Première récompense, une pension annuelle de cent livres de la part de Louis XV, portée à trois cents livres par Louis XVI mais, malheureusement, plus versée à partir de 1788. Mais l'exploit de Michel Cabieu avait marqué les représentants du Calvados à la Constituante puis à la Convention. C'est ainsi que les députés Gérard de Cussy, puis Oudot évoquèrent devant les Assemblées, le cas de Cabieu en 1790 et 1794. Un secours immédiat de six cents livres en 1794, puis une rente annuelle viagère de la même somme en 1796 furent consentis au valeureux sergent alors dans la misère. Fut-il nommé général à titre honorifique par la Convention, peu avare de grades ronflants, ou gagna t-il ce surnom grâce au passage du général Hoche dans la commune qui vint faire connaissance du héros en rejoignant son commandement à Cherbourg et qui lui remis à cette occasion, en signe d'hommage, ses propres épaulettes et son sabre ? En tous cas, l'ancien sergent des gardes-côtes ne fut plus connu que sous le nom de Général Cabieu... L'historien François Boisard, dans un ouvrage paru en 1848, affirme, d'ailleurs, l'avoir rencontré portant ces fameuses insignes.


La plaque commémorative apposée en 1929  à l'emplacement supposé
du fait d'armes, aujourd'hui, avenue Michel Cabieu

Cabieusaines, Cabieusains

Mais mieux encore,il s'en est fallu de peu que la commune de Ouistreham ne change de nom en 1794, en thermidor An II comme on disait alors. Emporté par son éloge du valeureux sergent, le conventionnel Oudot demanda à la Convention  d'accorder en faveur de Cabieu, non seulement une pension, mais de donner son nom à la commune. Imaginez les belles pancartes "Cabieu-Riva-Bella", ça aurait eu de la gueule, il serait heureux, notre maire, lui qui aime changer le nom de la commune sans concertation... Bon, la Convention n'a pas suivi, on respire !

Michel Cabieu meurt en 1804

A 74 ans, dans sa maison au n° 15 de la rue Carnot, le 4 novembre. Il laisse une veuve et deux filles, plutôt dans le besoin car la pension viagère n'est pas réversible. Il sera inhumé dans le vieux cimetière près de l'église Saint-Samson, dont il ne reste plus rien aujourd'hui. L'ancienne rue du port porte son nom depuis les années vingt comme la salle des fêtes devenue cinéma. La fanfare de Ouistreham et une autre rue à Caen perpétuent le souvenir tenace d'un brave homme courageux qui tint une nuit entre ses mains le destin de son village.
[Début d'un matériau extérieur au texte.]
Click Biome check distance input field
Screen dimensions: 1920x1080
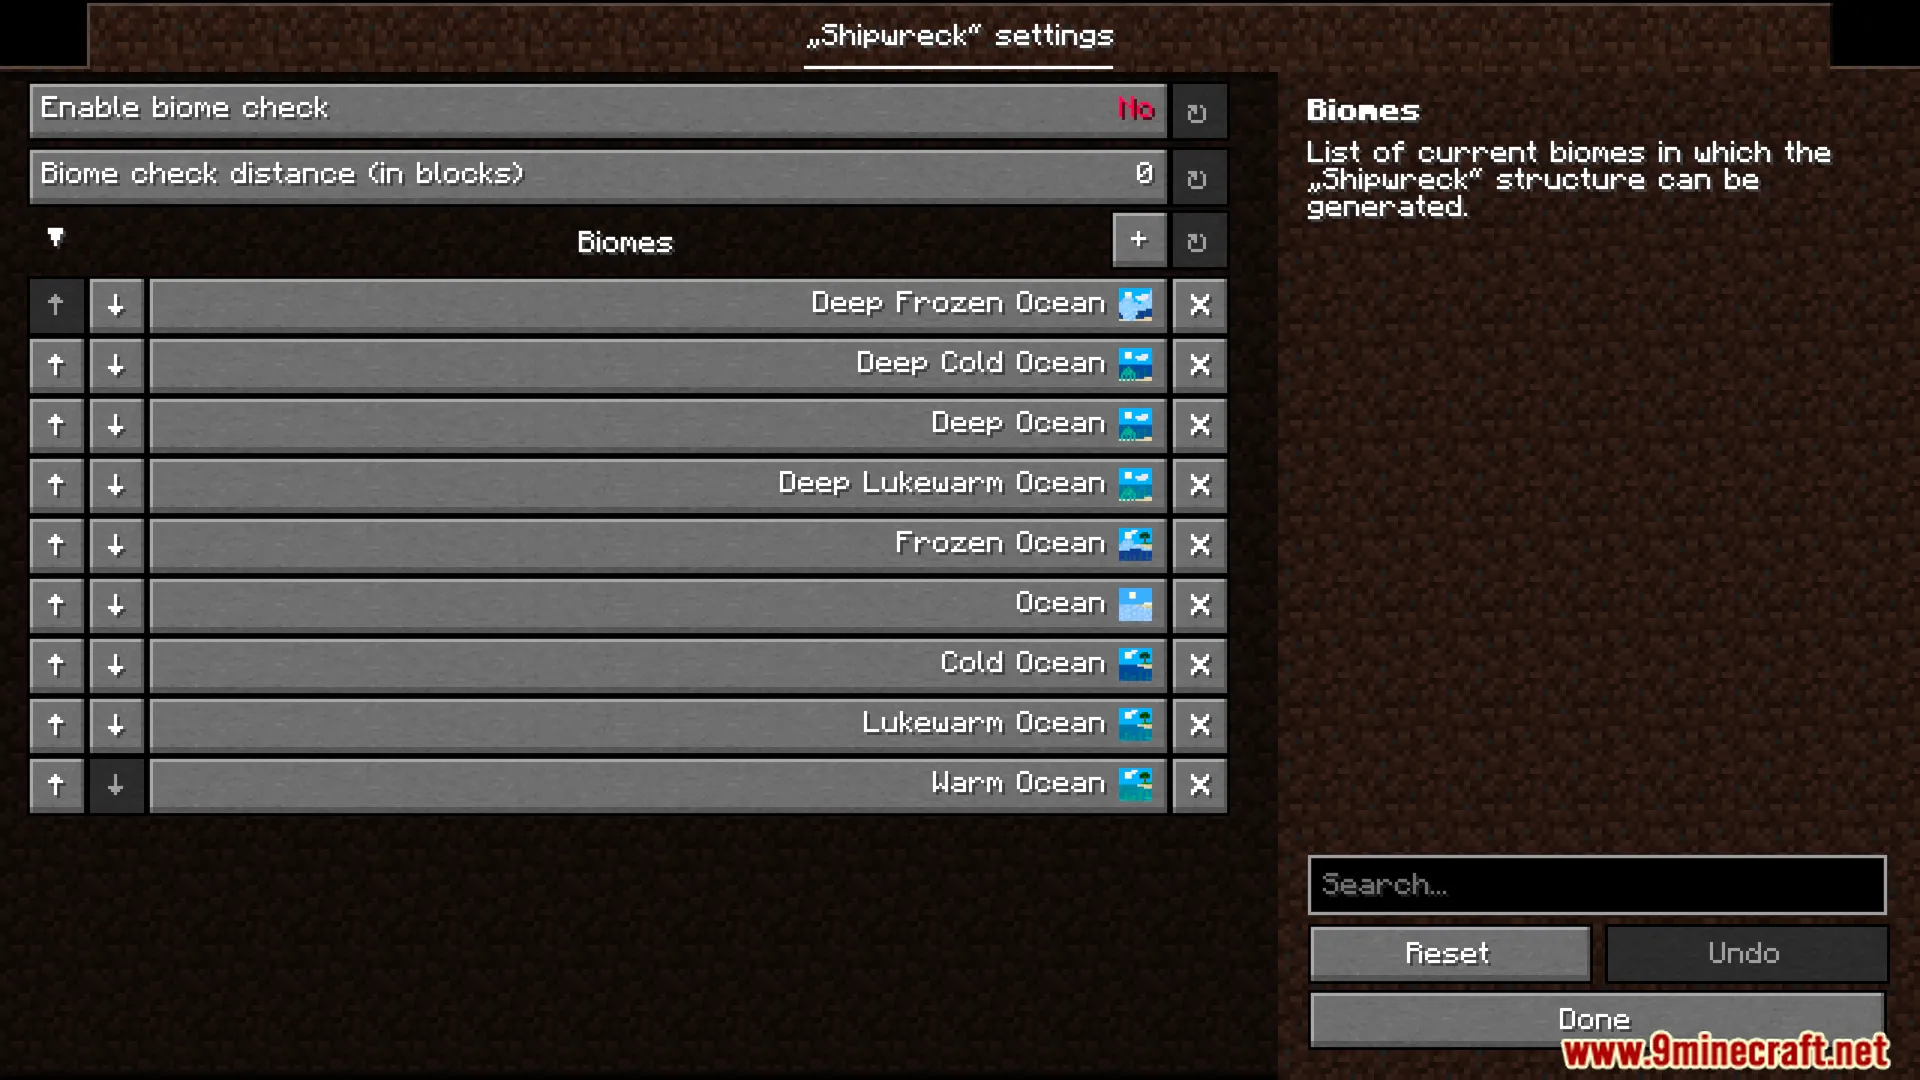coord(597,173)
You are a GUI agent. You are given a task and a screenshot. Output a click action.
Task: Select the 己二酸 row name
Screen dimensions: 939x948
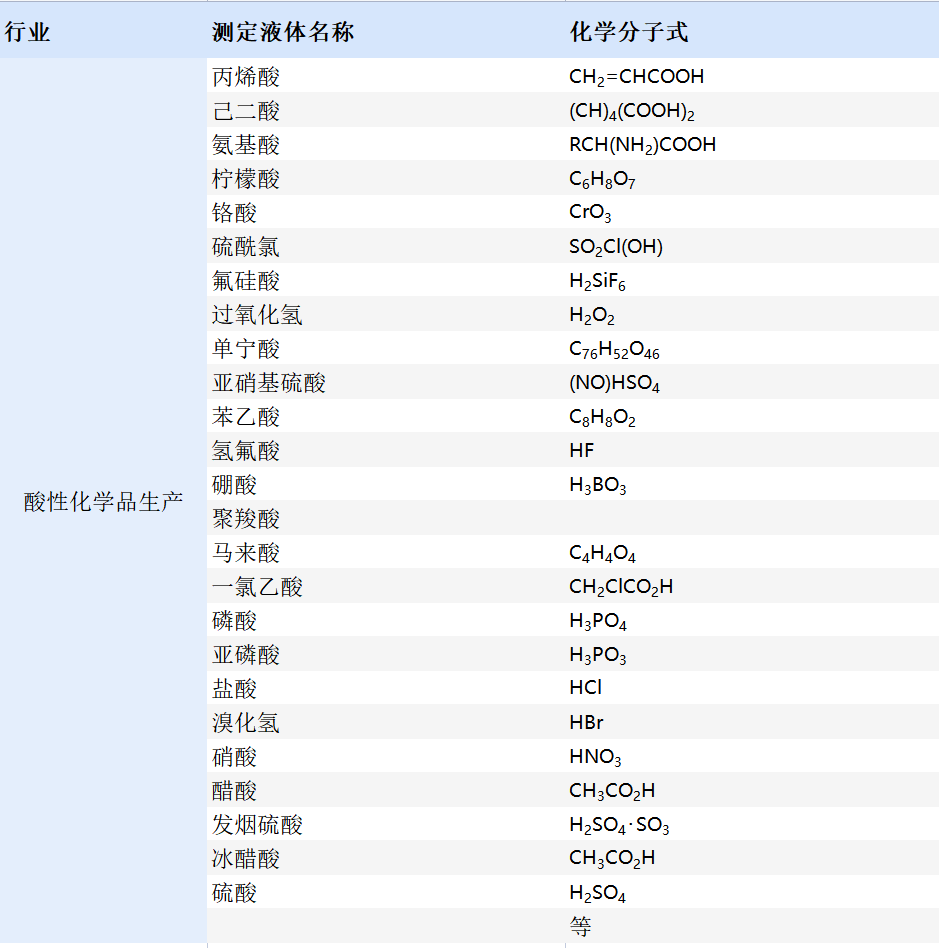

Plaque commémorative apposée sur la façade de la maison où il mourut
le 13 brumaire an XIII  (4 novembre 1804) à l'âge de 74 ans.
Curieusement la plaque lui accorde un jour de vie supplémentaire


Cérémonie d'inauguration de la plaque de l'avenue Michel Cabieu
le 29 septembre 1929, le jour de la saint-Michel.

On reconnait à droite, de dos sous son chapeau melon, Henry Chéron, alors ministre des finances et sénateur du Calvados, pendant que le maire Alfred Thomas prononce son allocution. En arrière-plan le porche de la toute récente salle des fêtes, aujourd'hui cinéma Michel Cabieu.